== TASK BRIEF ==
Show the lines of the material that contain the word "will".

== WORKING DATA ==
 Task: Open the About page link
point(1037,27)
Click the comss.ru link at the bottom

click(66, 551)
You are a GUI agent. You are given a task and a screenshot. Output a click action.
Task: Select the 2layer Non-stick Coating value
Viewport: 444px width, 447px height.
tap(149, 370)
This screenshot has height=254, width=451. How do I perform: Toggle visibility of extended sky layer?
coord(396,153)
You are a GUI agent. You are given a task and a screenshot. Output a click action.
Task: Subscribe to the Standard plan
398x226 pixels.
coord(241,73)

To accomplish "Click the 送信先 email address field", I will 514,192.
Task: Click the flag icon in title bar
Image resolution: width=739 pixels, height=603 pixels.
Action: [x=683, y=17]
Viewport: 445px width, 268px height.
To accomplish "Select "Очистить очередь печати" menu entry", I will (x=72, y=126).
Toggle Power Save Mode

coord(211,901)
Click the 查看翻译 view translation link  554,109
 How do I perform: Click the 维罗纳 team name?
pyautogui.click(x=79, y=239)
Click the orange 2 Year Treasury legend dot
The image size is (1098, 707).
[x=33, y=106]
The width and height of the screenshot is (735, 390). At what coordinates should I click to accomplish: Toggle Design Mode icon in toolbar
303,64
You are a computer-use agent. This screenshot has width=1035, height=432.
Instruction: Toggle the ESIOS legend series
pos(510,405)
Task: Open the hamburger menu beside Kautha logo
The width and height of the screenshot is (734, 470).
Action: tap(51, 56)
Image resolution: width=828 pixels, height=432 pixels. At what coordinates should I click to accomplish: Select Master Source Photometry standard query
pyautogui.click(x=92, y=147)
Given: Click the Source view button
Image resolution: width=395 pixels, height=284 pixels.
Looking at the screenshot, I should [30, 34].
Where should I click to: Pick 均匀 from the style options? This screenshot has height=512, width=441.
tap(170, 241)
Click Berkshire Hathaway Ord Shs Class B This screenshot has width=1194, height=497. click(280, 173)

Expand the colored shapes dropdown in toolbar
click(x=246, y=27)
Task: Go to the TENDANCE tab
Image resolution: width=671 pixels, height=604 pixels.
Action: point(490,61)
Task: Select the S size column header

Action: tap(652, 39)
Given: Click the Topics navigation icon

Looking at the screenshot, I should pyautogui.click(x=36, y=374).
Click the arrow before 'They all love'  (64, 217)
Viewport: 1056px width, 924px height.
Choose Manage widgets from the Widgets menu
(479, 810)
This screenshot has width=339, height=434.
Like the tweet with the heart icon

== TASK ANSWER ==
To accomplish "Click the 送信先 email address field", I will 514,192.
To accomplish "Select "Очистить очередь печати" menu entry", I will (x=72, y=126).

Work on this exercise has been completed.